On 18/02/2016 17:56, Radim Krčmář wrote:
> 2016-02-18 17:13+0100, Paolo Bonzini:
> > On 17/02/2016 20:14, Radim Krčmář wrote:
> > > Discard policy uses ack_notifiers to prevent injection of PIT interrupts
> > > before EOI from the last one.
> > > 
> > > This patch changes the policy to always try to deliver the interrupt,
> > > which makes a difference when its vector is in ISR.
> > > Old implementation would drop the interrupt, but proposed one injects to
> > > IRR, like real hardware would.
> > 
> > This seems like what libvirt calls the "merge" policy:
> 
> Oops, I never looked beyond QEMU after seeing that the naming in libvirt
> doesn't even match ...
> 
> I think the policy that KVM implements (which I call discard) is "delay"
> in libvirt.  (https://libvirt.org/formatdomain.html#elementsTime)

Suppose the scheduled ticks are at times 0, 20, 40, 60, 80.  The EOI for
time 0 is only delivered at time 42, other EOIs are timely.

The resulting injections are:

- for discard: 0, 60, 80.

- for catchup, which QEMU calls slew: 0, 42, 51, 60, 80.

- for merge: 0, 20 (in IRR, delivered at 42), 60, 80.

For delay I *think* it would be 0, 42, 62, 82, 102.

You know the i8254 code better than I do.  Does this make sense to you?
 (Or in other words, does the code *really* do the above?...)

> The "may be delayed" there makes me feel like the timer has to support a
> guest visible counter of missed ticks.

Yes, it depends whether the guest uses PIT to count time, or just to do
periodic stuff (and then it reads the time from e.g. the PMTimer).

**Data segment**

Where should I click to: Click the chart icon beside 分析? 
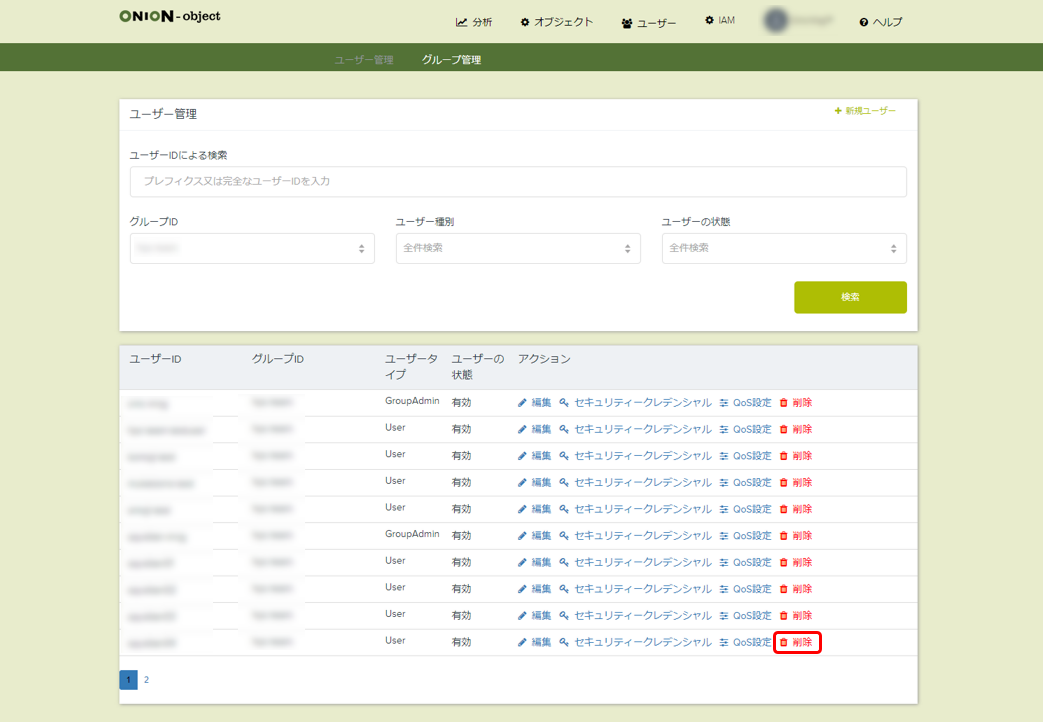coord(461,22)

**Problem to work on**
Translate this sentence from the message on PIT interrupt policies into Spanish: "Suppose the scheduled ticks are at times 0, 20, 40, 60, 80." The material above comes from a source separate from the message on PIT interrupt policies.

**Complete answer**
Supongamos que los ticks programados están en los tiempos 0, 20, 40, 60, 80.